DENVER -- As Black Lives Matter protests continue across the country, Denver's Latino community took a stand this weekend, to remember something that happened 50 years ago.
It was called the Chicano Moratorium March, and it was a protest against the Vietnam War, specifically the high number of Latino casualties.
On August 29, 1970, 20 to 30,000 people took to the streets in Los Angeles, marching from Belvedere Park to Laguna Park to protest the War, the racist draft and police brutality.
"We were 10 percent of the population in the SW, yet we represented 20 percent of the (war) casualties," said Tony Garcia, artistic director at Su Teatro. "If you examine what that means, it mostly means we were being put in harms way."
Garcia said there were few opportunities available for Latinos.

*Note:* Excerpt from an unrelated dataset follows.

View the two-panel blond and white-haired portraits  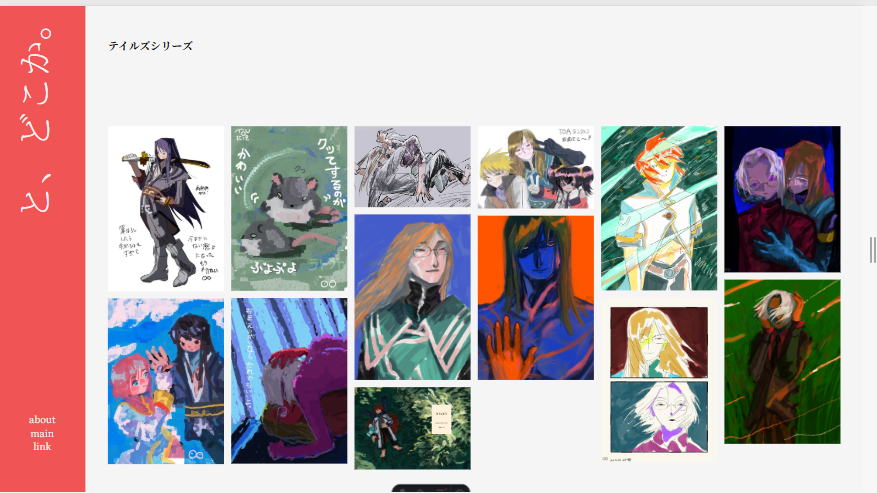pos(659,380)
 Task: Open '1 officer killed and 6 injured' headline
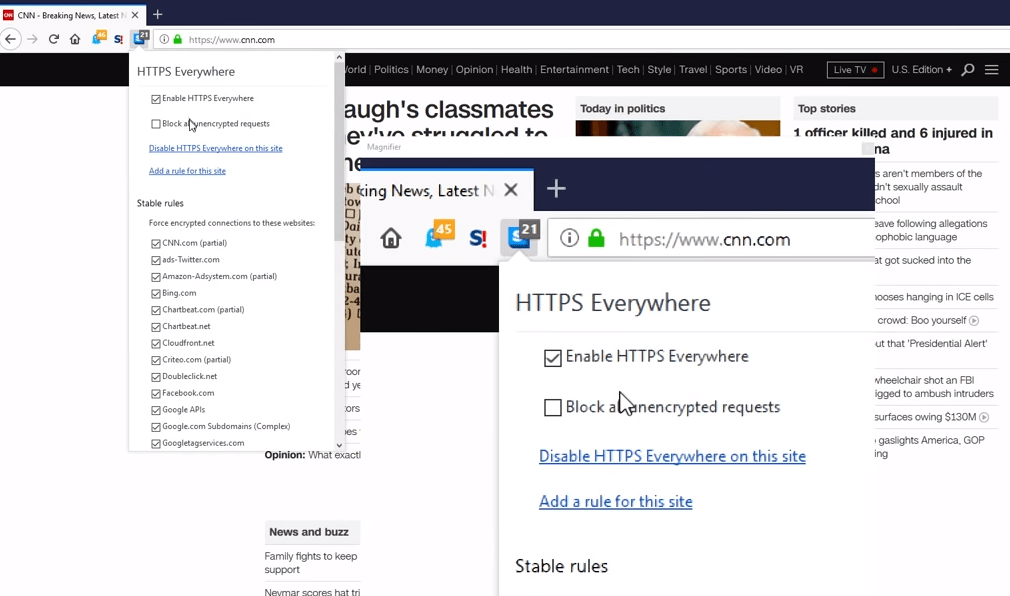[892, 134]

"Rather than going to college, we were being sent to fight the war," he said.
Los Angeles Police were called after an incident at a liquor store.

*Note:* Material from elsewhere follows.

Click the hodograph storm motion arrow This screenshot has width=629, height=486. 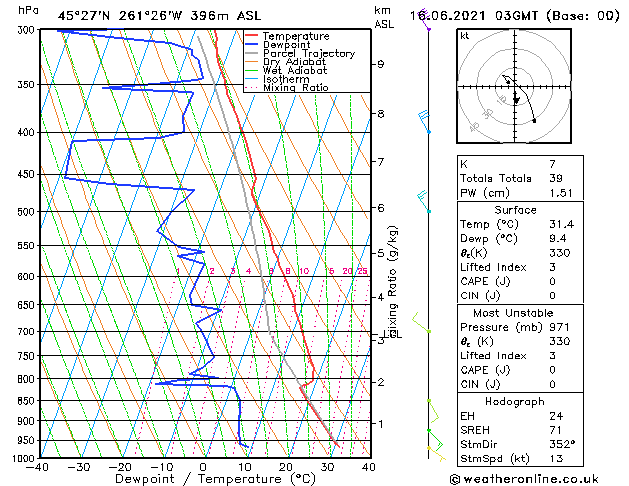[516, 97]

They responded with force.
"Several people were killed, including Ruben Salazar, who was a reporter for the Los Angeles Times,"Garcia said. "He was shot in the head with a tear gas canister, while he was sitting in a bar, several blocks a way from the park."
That incident galvanized the Latino Community in Denver, which had experienced its own run-ins with police.
"I think it's important for us to not only remember the past, but to imagine and re-imagine (a) future that is more just and closer to the liberation that I think we've been fighting for," said Bobby LeFevre, Colorado's poet laureate.
Community members gathered Saturday afternoon, at La Raza Park, at West 38th and Osage, as part of the National Day of Action against Racism, Sexism and Facism.
La Raza Park had been the scene of several confrontations between neighborhood residents wanting to use their park, and police who were anxious to enforce curfews and permit requirements in the 70s and 80s.
Luis Valdez attended Saturday's Day of Action. He told Denver7 that his grandmother was one of the founding members of La Raza.
"She was someone who raised me, that if you believe in something, you have to stand up and fight for it," he said.
Garcia said the folks who were in this park, standing up for their rights decades ago, are watching younger generations stand up now, "and say my children will not go through the same thing that my parents went through, and we will create a better world for them. A world where they have opportunities to choose what happens in their life, without fear of being stopped in the wrong place, at the wrong time, and being the wrong color."